2. The Uranium Industry Policy (Announced on December 23, 1987)
Investment Canada’s review threshold levels are $5 million in assets for direct acquisitions and $50 million in assets for direct acquisitions for the uranium industry. In reviewing an acquisition in the uranium industry, the Minister responsible for Investment Canada applies the following policy:
a) Non-resident ownership of a uranium mining property shall be limited to 49 per cent at the stage of first production.
b) Non-resident ownership levels of a uranium mining property in excess of 49 per cent shall be permitted if it can be established that the property is in fact Canadian-controlled as defined in the Investment Canada Act.
c) Exemptions to the policy may be granted if it can be established that Canadian partners cannot be found.
d) Properties that were “grandfathered” under the policy existing prior to December 23, 1987 continue to be grandfathered, subject to not increasing their existing non-resident ownership levels.
e) The offer of a three-year grace period beyond first production (available to companies under the policy in force prior to December 23, 1987 before they must meet the non-resident ownership requirement) shall continue to apply under the current policy only for agreements reached within the twelve month period commencing December 23, 1987; and properties covered under such agreements must be brought into production within seven years of signing such agreements.
It is understood that, given that these are grandfathered policies, they may be liberalized but cannot be made more restrictive.
I would be grateful if you would confirm, on behalf of your Government, that the above paragraphs express your understanding of Canada’s investment policies concerning the oil and gas and uranium mining industries.

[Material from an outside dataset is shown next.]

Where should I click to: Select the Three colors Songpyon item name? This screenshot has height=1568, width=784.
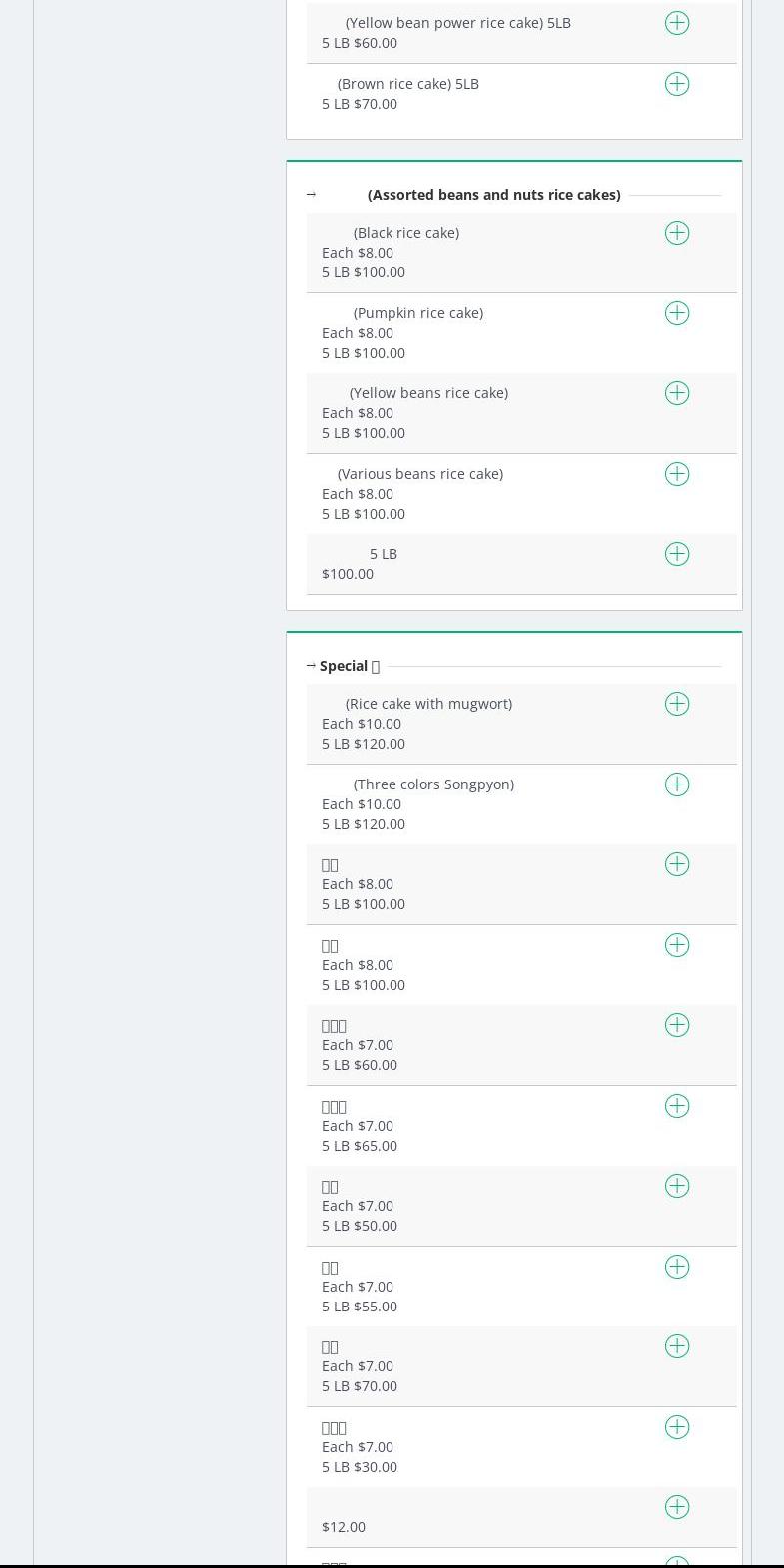(433, 784)
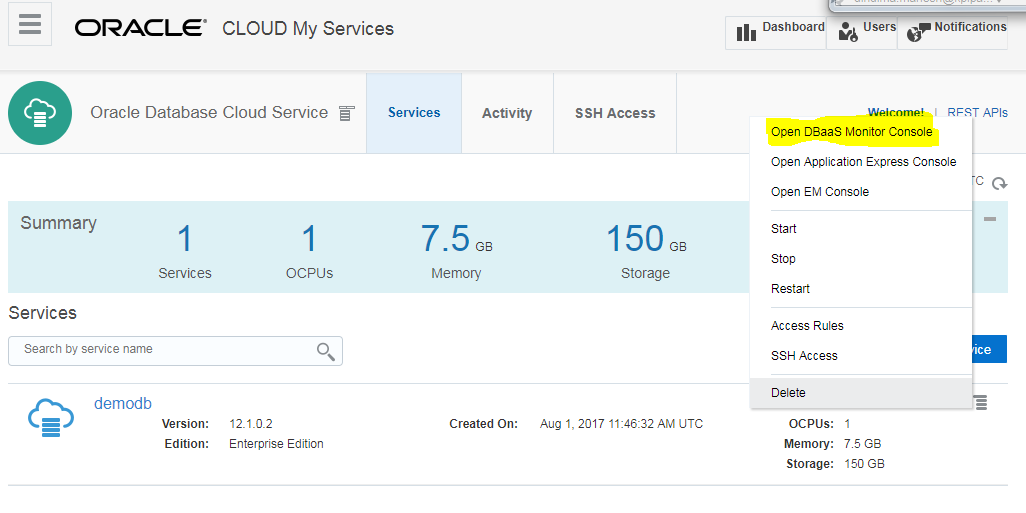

I have the honour to propose that this letter, which is authentic in English and French, and your letter of confirmation in reply, constitute an agreement between our two Governments to enter into force on the date of your letter in reply and that it be considered an integral part of the Free Trade Agreement when the latter enters into force.
Yours sincerely,
Michael H. Wilson
II
The Secretary of the Treasury for the United States of America to The Minister of Finance of Canada
Washington, May 16, 1988
The Honorable Michael H. Wilson
Minister of Finance of Canada
Ottawa, Ontario
Dear Mr. Wilson:
I have the honor to refer to your letter of May 12, 1988, which reads as follows:
(See Canadian Note of May 12, 1988)
I have the honor to confirm, on behalf of my Government, that your letter expresses our understanding of Canada’s investment policies concerning the oil and gas and uranium mining industries.
I further have the honor to confirm that your letter of May 12, 1988 and this reply constitute an agreement between our two Governments that will enter into force on this day and that it shall be considered an integral part of the Free Trade Agreement when the latter enters into force.